What about honey / insects killed by pesticides or during harvest?What is a vegan? The general definition of a vegan is "someone who does not use animal products." And one reason to avoid these products is to prevent pain and suffering. But it is not clear which organisms are considered animals, nor which organisms can experience pain and suffering.
The behavior of animals is probably the criterion most people use to base their opinions on whether animals feel pain. Most people agree that cats, dogs, and other mammals feel pain. In fact, when some people say 'animal,' they mean 'mammal'. Even the Merriam-Webster Dictionary lists mammal' as a synonym for 'animal.'
It is not as easy for everyone to agree if birds, reptiles, fish, and invertebrates feel pain. On the other hand, many people seriously claim that plants feel pain. Therefore, defining 'animal' by what people generally believe is not going to be productive.
An alternative way to define 'animal' is to use a scientific definition. But even a scientific definition of 'animal' has problems:
Constructing a good definition of animals is not as easy as it might first appear. There are exceptions to nearly every criterion for distinguishing an animal from other life forms.
Biology, 3rd Ed, Campbell, 1993
If vegans are going to follow a technical or scientific definition of the word 'animal,' then sponges (Porifera) are included. Though considered animals, sponges lack true tissues and have no nervous system. They cannot feel pain or suffer any more than plants. So what would be the point of including sponges in a vegan definition of 'animal'?
Instead of trying to define 'animal,' we should simply try to avoid products that cause suffering and harm to nonhuman organisms by figuring out as best we can which feel pain.
It is possible to understand what goes on in certain portions of the human brain, and then compare the human brain to the brains of animals that are closely related to the animals from which humans have evolved. In so doing, all vertebrates (i.e., fish, amphibians, reptiles, mammals, and birds) appear to have what is necessary to feel certain types of pain. Vertebrates are also the animals involved in most of the practices to which vegans object.
Invertebrates (such as insects, mollusks, crustaceans, and silkworms) are different because their evolutionary history diverged from ours long before the evolution of fish, the oldest vertebrates. In fact, we are more closely related to starfish (invertebrates with no brain) than to cephalopods (squid and octopi), who have the largest brains of all the invertebrates. Since their nervous systems developed along a different path, it is very hard to know what they do and do not feel.

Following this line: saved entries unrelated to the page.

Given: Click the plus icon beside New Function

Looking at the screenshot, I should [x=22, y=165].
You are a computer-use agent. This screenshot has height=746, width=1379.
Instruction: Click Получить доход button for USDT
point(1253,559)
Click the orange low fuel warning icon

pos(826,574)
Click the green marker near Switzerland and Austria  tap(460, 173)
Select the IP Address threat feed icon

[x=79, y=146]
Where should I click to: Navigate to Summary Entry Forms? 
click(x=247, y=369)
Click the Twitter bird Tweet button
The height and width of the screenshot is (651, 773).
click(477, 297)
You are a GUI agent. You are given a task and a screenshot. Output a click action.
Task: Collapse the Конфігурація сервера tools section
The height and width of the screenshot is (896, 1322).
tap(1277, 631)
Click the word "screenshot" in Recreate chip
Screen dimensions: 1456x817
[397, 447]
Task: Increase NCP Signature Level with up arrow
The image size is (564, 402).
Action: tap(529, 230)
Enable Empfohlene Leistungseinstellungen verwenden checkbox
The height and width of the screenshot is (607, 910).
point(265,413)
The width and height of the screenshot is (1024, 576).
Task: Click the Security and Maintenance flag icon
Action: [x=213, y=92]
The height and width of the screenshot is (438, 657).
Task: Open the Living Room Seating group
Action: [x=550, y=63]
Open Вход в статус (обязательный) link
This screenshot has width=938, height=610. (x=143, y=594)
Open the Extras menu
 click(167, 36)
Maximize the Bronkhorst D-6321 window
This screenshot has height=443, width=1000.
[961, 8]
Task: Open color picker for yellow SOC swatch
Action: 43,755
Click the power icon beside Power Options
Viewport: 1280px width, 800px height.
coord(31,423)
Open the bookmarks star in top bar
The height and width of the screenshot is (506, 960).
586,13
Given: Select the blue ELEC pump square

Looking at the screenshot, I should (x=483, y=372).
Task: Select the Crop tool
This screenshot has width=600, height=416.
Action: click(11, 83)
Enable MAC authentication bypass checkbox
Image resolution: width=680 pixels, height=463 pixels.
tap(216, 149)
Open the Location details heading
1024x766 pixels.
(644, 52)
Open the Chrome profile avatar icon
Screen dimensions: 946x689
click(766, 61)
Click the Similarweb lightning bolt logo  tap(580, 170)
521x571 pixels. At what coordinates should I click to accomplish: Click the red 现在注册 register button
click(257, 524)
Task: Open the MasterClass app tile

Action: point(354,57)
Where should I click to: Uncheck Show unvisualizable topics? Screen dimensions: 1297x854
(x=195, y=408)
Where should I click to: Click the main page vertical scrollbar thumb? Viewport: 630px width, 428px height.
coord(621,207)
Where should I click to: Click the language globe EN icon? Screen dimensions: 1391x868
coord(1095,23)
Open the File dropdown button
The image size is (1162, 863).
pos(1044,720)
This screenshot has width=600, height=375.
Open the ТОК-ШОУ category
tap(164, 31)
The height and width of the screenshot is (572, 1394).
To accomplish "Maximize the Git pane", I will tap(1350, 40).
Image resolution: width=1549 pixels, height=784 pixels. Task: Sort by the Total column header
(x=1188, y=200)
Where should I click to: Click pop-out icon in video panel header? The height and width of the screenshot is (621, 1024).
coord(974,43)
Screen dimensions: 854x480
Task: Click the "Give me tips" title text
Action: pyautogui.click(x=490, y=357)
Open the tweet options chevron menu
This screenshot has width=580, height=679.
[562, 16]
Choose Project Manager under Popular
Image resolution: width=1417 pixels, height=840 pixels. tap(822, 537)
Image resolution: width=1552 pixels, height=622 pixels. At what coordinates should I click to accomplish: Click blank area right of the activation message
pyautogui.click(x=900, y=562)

Bivalves (a class of mollusk; including oysters, clams, mussels, and scallops) are much more complex than sponges. They don't have a brain, but rather very basic nerve ganglia (bunches of nerves). It is doubtful that their nervous systems are developed enough to be conscious of pain. Because they have nervous tissue, there is an argument to be made for avoiding products that may have harmed bivalves.
Insects (including bees) do have brains. But their brains are not highly developed, and they are likely not large enough to facilitate the consciousness of pain.
So is honey vegan? Our best answer is "We don't know." If one is concerned about doing harm to insects, it's not clear that the production of honey involves any more pain for insects than the production of most vegetables or alternative sweeteners, since the harvesting and transportation of all crops involves some insect deaths.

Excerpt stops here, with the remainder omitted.